Render everything in the records below, from the line containing "This screenshot has" down to the end of the records, as a JSON list of strings with one string per line and no blank lines. Leave the pictures out.

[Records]

----------

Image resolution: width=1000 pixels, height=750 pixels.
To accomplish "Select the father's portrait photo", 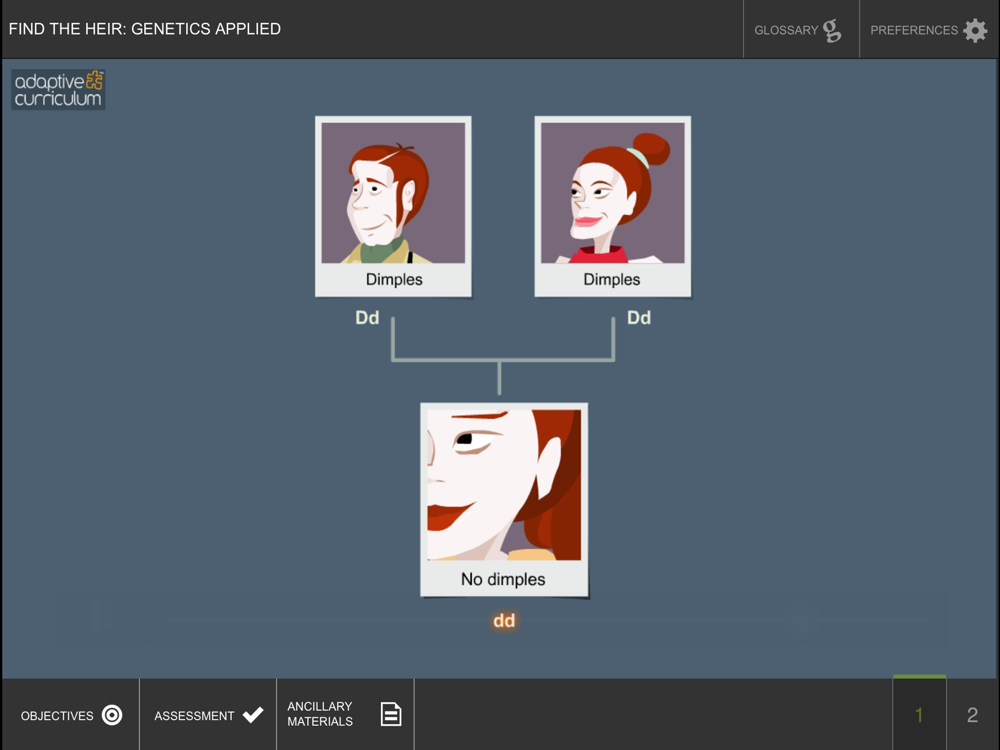I will (393, 193).
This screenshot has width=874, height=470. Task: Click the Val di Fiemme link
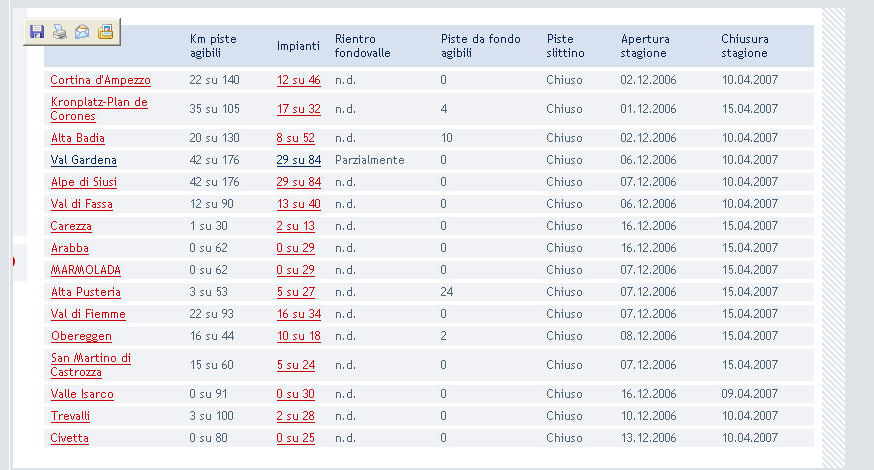[88, 314]
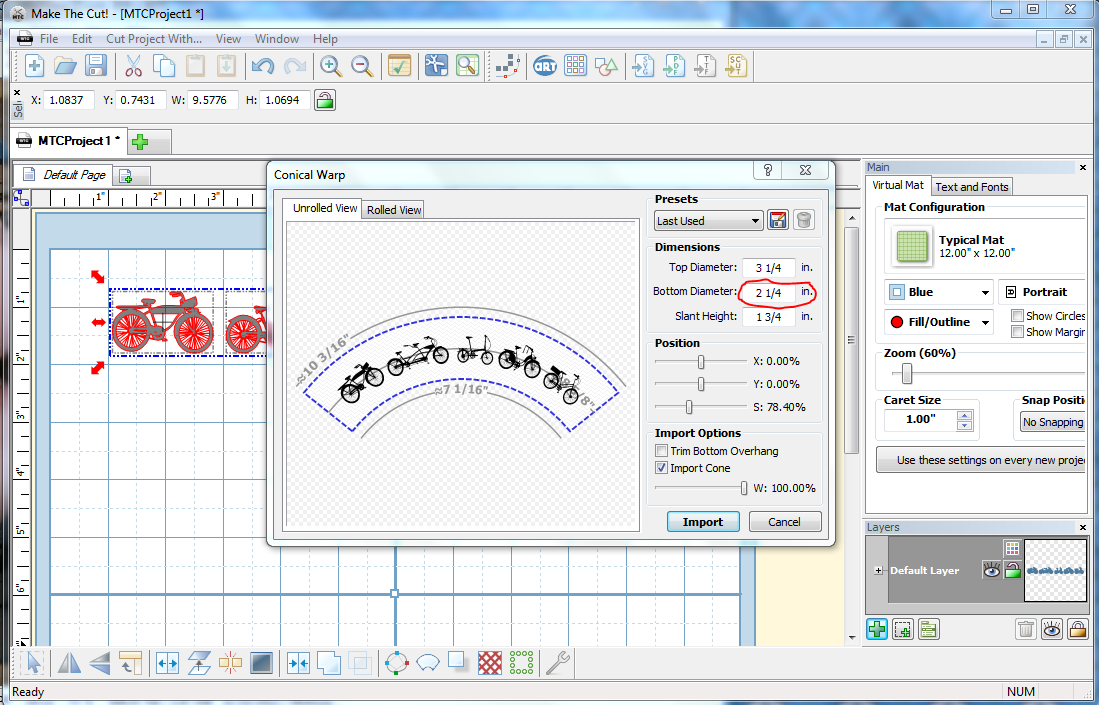The height and width of the screenshot is (705, 1099).
Task: Uncheck the Import Cone option
Action: [661, 467]
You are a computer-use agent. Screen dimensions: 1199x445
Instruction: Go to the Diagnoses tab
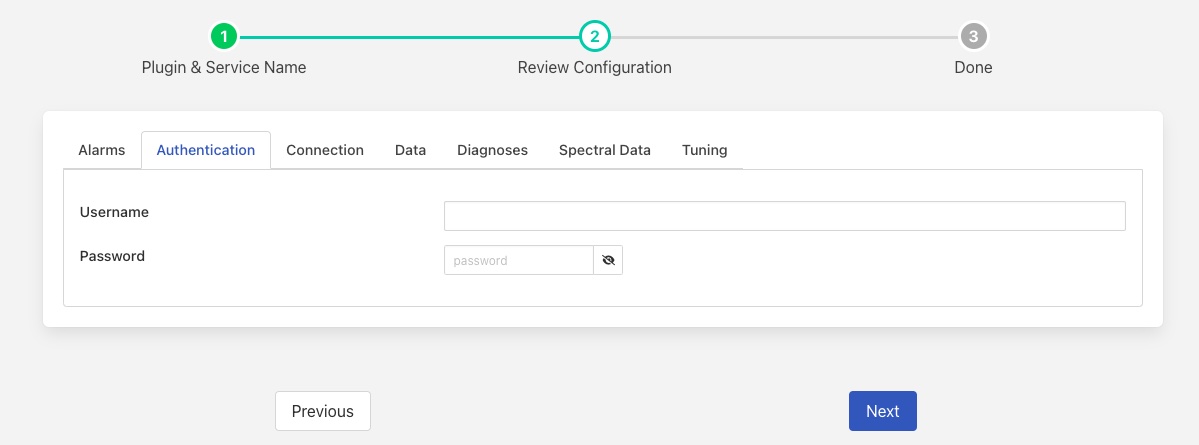pyautogui.click(x=492, y=150)
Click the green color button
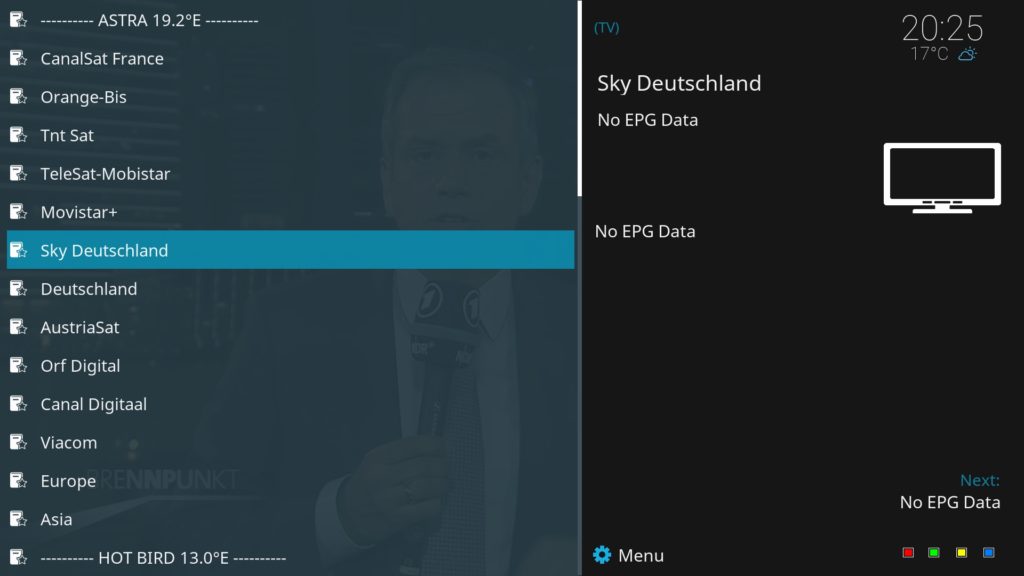 click(934, 552)
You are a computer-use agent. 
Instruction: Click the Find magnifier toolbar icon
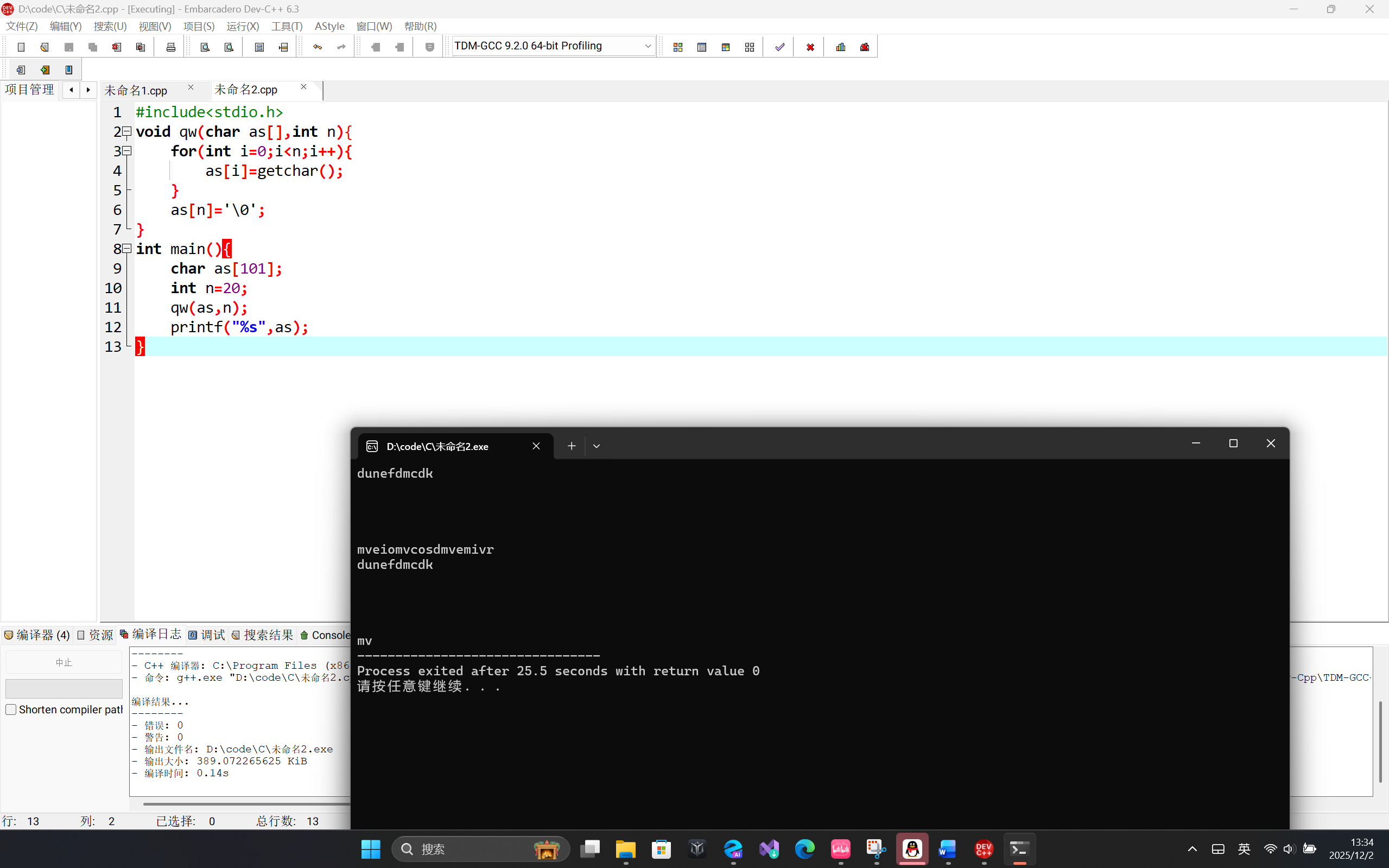(205, 47)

----------

PROBLEM SOLUTION =
[
  "This screenshot has width=874, height=470. Task: Click the Val di Fiemme link",
  "[88, 314]",
  "The height and width of the screenshot is (705, 1099).",
  "Task: Uncheck the Import Cone option",
  "Action: [661, 467]",
  "You are a computer-use agent. Screen dimensions: 1199x445",
  "Instruction: Go to the Diagnoses tab",
  "pyautogui.click(x=492, y=150)",
  "Click the green color button",
  " click(934, 552)",
  "You are a computer-use agent. ",
  "Instruction: Click the Find magnifier toolbar icon",
  "(205, 47)"
]